16 16-03:00 agosto 16-03:00 2019 — 1 Comentário

Let’s answer it with Python and GeoPandas!

Costanera Center, Santiago / Benja Gremler

Some time ago I wrote an article, explaining how to work with geographic maps in Python, using the “hard way” (mainly Shapely and Pandas): Mapping Geography Data in Python. Now it is time to do it again, but this time, explaining how to do it in an easy way, using GeoPandas,  that can be understood as Pandas + Shapely at the same package.

Geopandas is an open source project to make working with geospatial data in Python easier. GeoPandas extends the datatypes used by Pandas to allow spatial operations on geometric types.

The motivation for this article was a recent project proposed by our professor Oscar Peredo and developed with my colleagues, Fran Gortari and Manuel Sacasa for the Big Data Analytics course of UDD’s (Universidad del Desarrollo) Data Science Master Degree.
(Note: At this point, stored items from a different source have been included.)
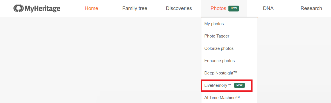The width and height of the screenshot is (331, 103).
Task: Open the Home page
Action: tap(91, 8)
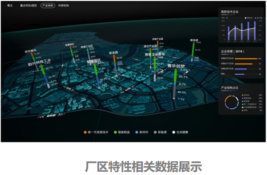Toggle green 智能制造 legend item
This screenshot has width=267, height=175.
coord(122,132)
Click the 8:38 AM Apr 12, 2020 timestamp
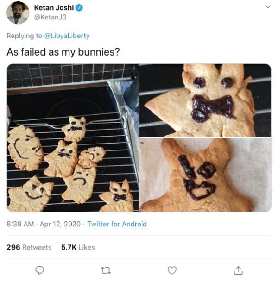This screenshot has height=281, width=278. click(x=44, y=224)
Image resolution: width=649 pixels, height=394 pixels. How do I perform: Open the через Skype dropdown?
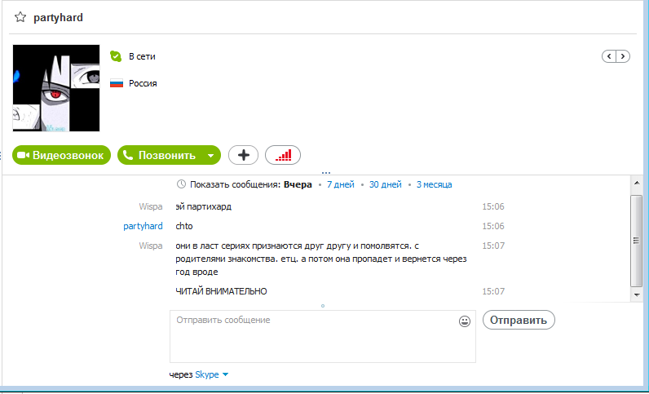click(211, 374)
bannerThe objective of that project was to explore the possibility of, taking advantage of state of the art Machine Learning Algorithms, to predict crash risk score for an urban grid, based on public car crash data from 2013 to 2018. By the other hand, the purpose of this article is simply to learn how to use GeoPandas,  on a real problem, answering a question:

“How safe are the streets in Santiago?”.

If you want to know what we have done with the proposed project for our DS Master deegre , please visit its GitHub repository.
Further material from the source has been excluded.